Source records:

* Begin *

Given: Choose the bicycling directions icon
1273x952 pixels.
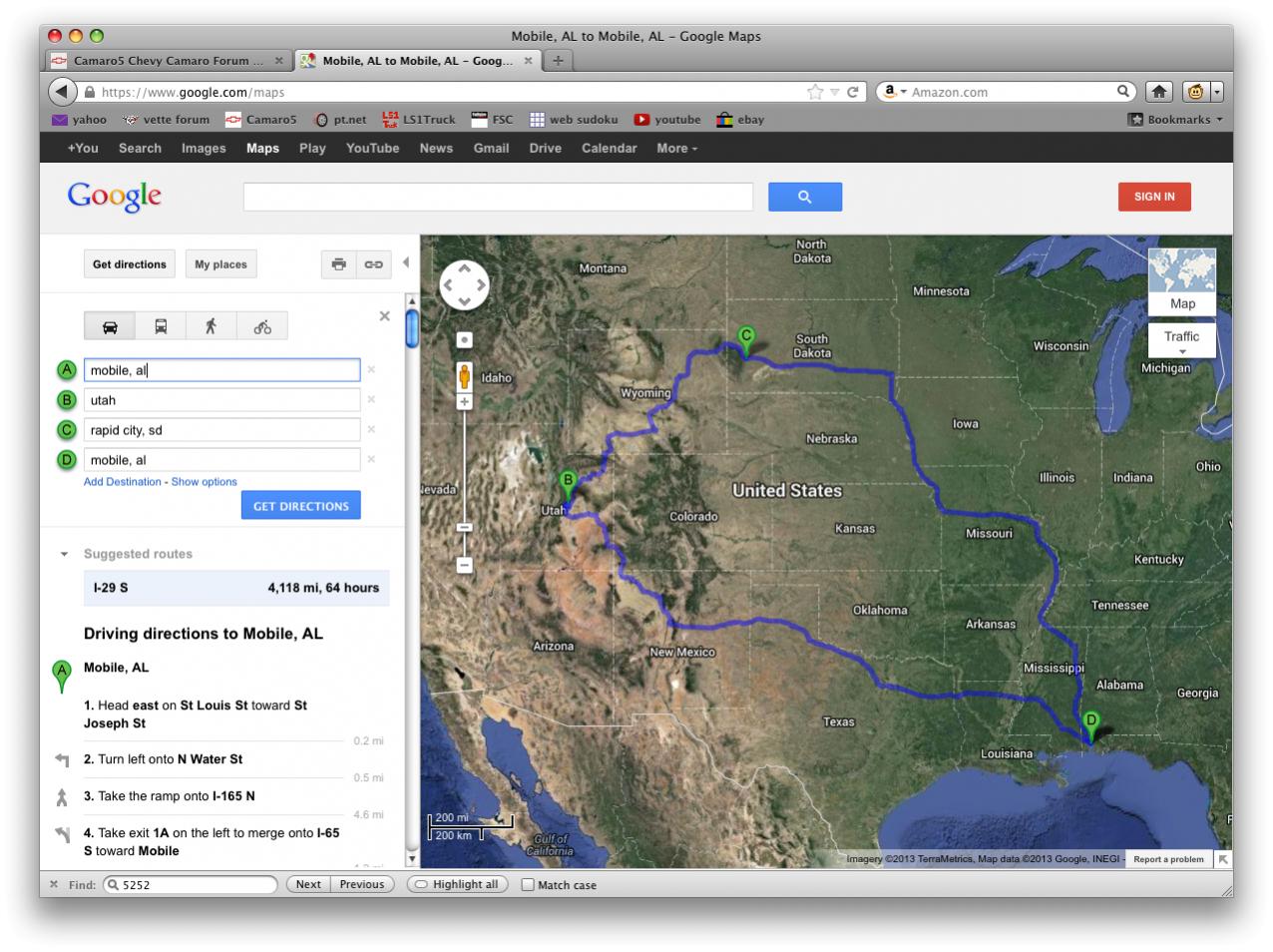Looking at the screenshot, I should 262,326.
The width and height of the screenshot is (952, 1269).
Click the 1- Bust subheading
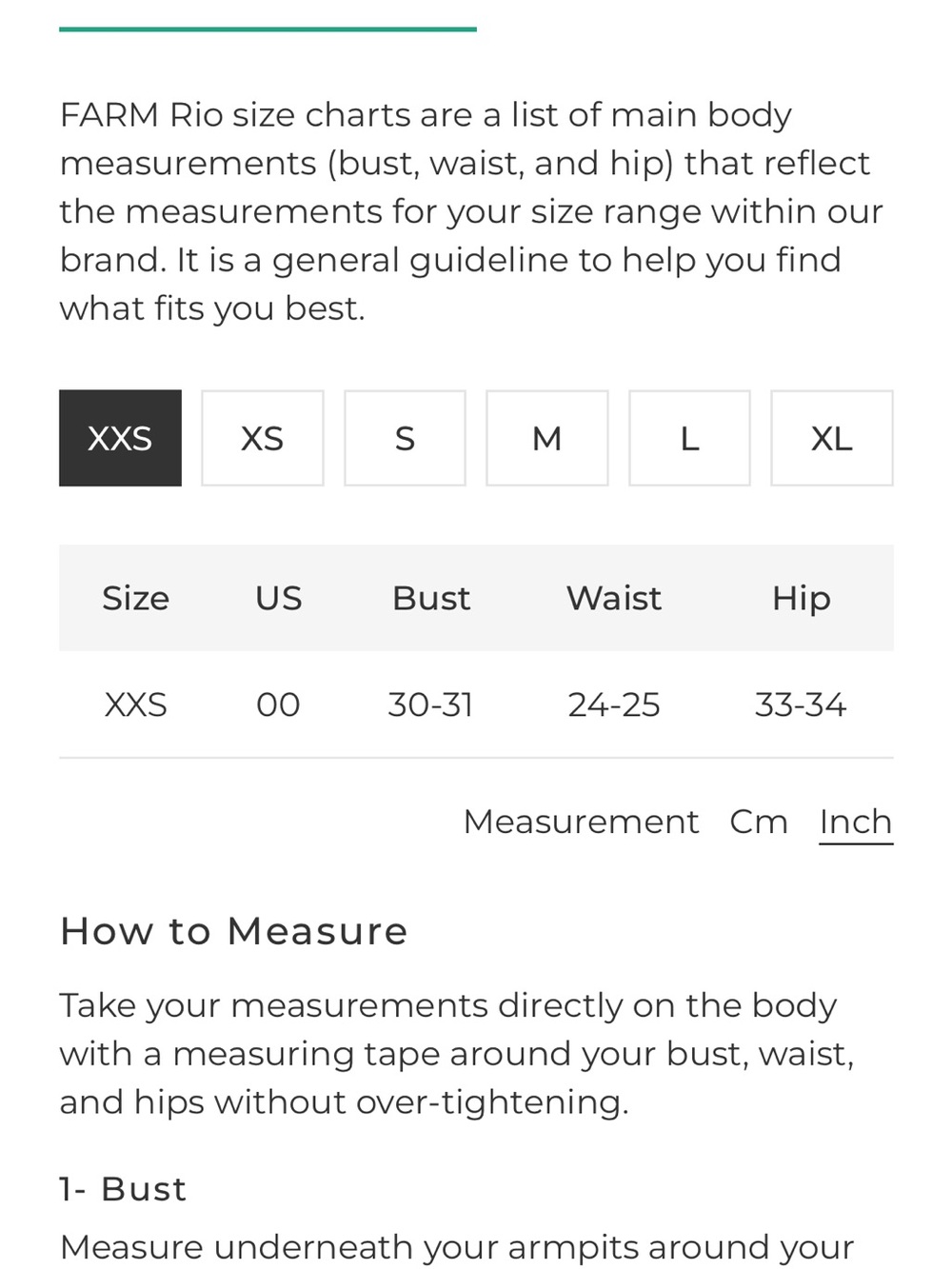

* End *

Task instructions: Rewrite the stretch from the line containing "The width and" through the end of the entries, substituting "Tap" for "Click" and keeping everything else the same. Leave out the pictures.

Result:
The width and height of the screenshot is (952, 1269).
Tap the 1- Bust subheading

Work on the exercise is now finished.